One of the first reviews of ‘Gwendy’s Button Box’ can be found at SechrestThings.com. If you want to know what the box is all about, some answers to your questions can be found there.
At the start of the novel, twelve year old Gwendy Peterson is gifted with a mysterious button box. Given to her by an equally mysterious stranger, Gwendy surmises that the box holds strange powers. For one thing, it dispenses extremely rare mint condition silver dollars at will, as well as tiny chocolates that will leave Gwendy satisfied enough to stop overeating. She’s been made fun of at school for her weight and has taken to running up Castle View’s “suicide steps” each day to shed a few pounds. The most daunting thing about the box, however, are the buttons it possesses. Not the kind of buttons you would sew onto a jacket, but the kind that you would push. (Or, maybe you wouldn’t.) There is a different colored button for each continent, plus a red button and a black one. The stranger who entrusts her with this gift tells Gwendy the red one is for “whatever she wants” and the black one is the most dangerous, as it is all encompassing. When Gwendy inquires what exactly the buttons do, the stranger poses to her: Why ask a question you already know the answer to?
Gwendy must decide for herself what she will do with the box, where she will hide it, and how she will use it. In her hands, she suspects she just might hold the fate of the world.
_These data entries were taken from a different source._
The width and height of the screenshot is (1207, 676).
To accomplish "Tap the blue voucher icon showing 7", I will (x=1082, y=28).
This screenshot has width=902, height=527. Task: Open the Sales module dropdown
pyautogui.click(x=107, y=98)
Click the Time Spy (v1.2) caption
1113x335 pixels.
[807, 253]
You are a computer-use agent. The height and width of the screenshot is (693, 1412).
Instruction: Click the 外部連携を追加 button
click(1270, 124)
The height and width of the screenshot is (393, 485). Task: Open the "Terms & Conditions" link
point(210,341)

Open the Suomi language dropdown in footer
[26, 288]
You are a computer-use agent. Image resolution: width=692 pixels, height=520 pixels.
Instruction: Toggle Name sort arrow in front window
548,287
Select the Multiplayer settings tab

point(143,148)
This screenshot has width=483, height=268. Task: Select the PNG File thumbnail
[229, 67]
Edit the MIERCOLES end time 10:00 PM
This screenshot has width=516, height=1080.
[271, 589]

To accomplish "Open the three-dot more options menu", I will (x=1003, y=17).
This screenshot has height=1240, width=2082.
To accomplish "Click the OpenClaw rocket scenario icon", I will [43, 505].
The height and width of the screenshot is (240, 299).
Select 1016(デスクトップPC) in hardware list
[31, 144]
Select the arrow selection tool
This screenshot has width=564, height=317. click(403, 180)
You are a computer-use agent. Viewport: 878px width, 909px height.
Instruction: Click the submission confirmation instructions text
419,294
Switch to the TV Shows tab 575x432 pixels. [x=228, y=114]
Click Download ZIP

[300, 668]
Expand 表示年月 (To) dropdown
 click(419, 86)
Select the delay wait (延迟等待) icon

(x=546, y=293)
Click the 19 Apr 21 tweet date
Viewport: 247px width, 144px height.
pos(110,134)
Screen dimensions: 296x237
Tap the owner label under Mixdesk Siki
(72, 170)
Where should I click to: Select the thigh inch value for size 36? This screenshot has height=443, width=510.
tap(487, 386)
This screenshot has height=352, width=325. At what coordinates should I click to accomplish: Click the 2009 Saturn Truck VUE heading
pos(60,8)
This is the first story in quite some time to take place in Stephen King’s fictitious town of Castle Rock. In the timeline of the Stephen King universe, Gwendy’s story would take place right around the time Johnny Smith would be waking up from his coma in The Dead Zone. And yes indeed, there is an Easter egg or two for the hardest of hardcore King fans.
Gwendy’s Button Box is a fast and fun collaboration, at many points showcasing the best qualities of both its authors. Stephen King and Richard Chizmar have styles unique unto themselves. Together, however, their combined techniques prove simply delightful.